Jan. 11th, 2008

urbpan: (Charlie's jacket)
I've been noticing my mood lately. Despite the unusually warm weather, I've still been more down and surly than usual. It's kept me from posting much (well, that, and the craptacular quality of my latest photos). I've been seeing my life this way: I leave for work before the sun is up, come home as it's coming down, and after walking the dogs and whatnot I just want to go to bed. Night before last I went to bed at nine, almost indignantly (take THAT, stupid life), and pretty much just fell asleep. I definitely have a better time at work when I've slept more, but work is not my life (should it be?) and I want more time with my life.

Feeling a bit better today, and I'm really looking forward to the weekend. The sad part is that I'm most looking forward to making the laundry pile disappear.

While I'm at work I think of things I want to write, or produce, or make art about. When I get home I just diddle on the internet, eat, and sleep. I haven't even watched all the movies I keep getting out of the library and netflix. The "no time for art because of work" thing is as old as the hills. Anyone found a way to deal with it?
urbpan: (jeckyll pipe)
If I were to write a book, what should it be?
urbpan: (wading)
Thanks, as always, to my many wise, witty, and wonderful lj friends for your commiseration, counsel, and compliments regarding my earlier posts today. Much to think about, more to do.

Today, as I was starting my work day up, cleaning and refilling footbaths, there came a clatter as if a tree had fallen on the roof. At my previous job big pieces of trees fell on the roof with regularity, owing to its rustic location underneath brittle white pine boughs. My current workplace is considerably more urban, and so I dashed with some urgency out to a room with windows, to see what was the matter. What had happened was the very television-like break of calm weather with an enormous thunderclap, followed by sudden torrential rain. At 7:30 in the morning, on January eleventh. Times like these I like to recall Lewis Black, who, upon seeing snow and lighting in Boston one February morn, "There isn't weather like that in the Bible!"

And it continued to thunder and rain most of the morning, staying in the mid forties for the most part, turning mid-winter into an early mud season. I got to work a little late, partly on account of the fact that it never looked light enough for it to be time for me to leave. It stayed looking like an hour after sunset for the lion's share of what should have been the daylight hours.

Tomorrow is supposed to be likewise as mild (for January) but sunny. We will take the dogs to the beach, which you are allowed to do in New England in the winter.
urbpan: (caveman jef)
In art school, I was taught that some 40,000 or so years ago, there was matriarchal society (or societies) across much of Europe, if not the whole of the peopled world. (I should stress that I was not taught this in the context of a history or anthropology course.) This society, peaceful and artistic, produced artifacts like the "goddess of Willendorf." Many people I was close with embraced the notion of this society as fact, and moreover, as a model of what we--should we choose to discard the patriarchy--should aspire for our own culture.

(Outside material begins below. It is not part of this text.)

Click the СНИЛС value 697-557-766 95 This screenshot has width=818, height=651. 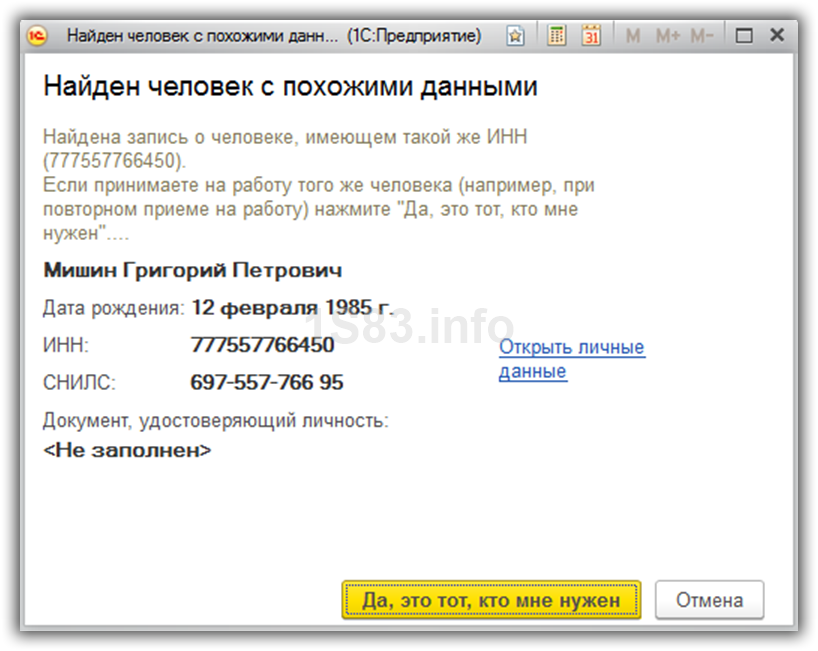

Alas, there is a paucity of facts to back up the existence of this great matriarchy, and a great deal of wishful thinking. My bs detector wasn't as sensitive back then, but I did sometimes wonder how the fact of this unknown society had come to be so obscure. Shouldn't I have learned about it in, well, a history class? I should have, if there was any evidence that it ever existed, or any actual scholarly research done backing it up. For more than a decade I've let the possibility that it existed simmer on the back burner of my mind--it's a good story, at least.


Today's Straight Dope describes the idea, what's right with it, and what's wrong with it. Always good to hear from Uncle Cecil.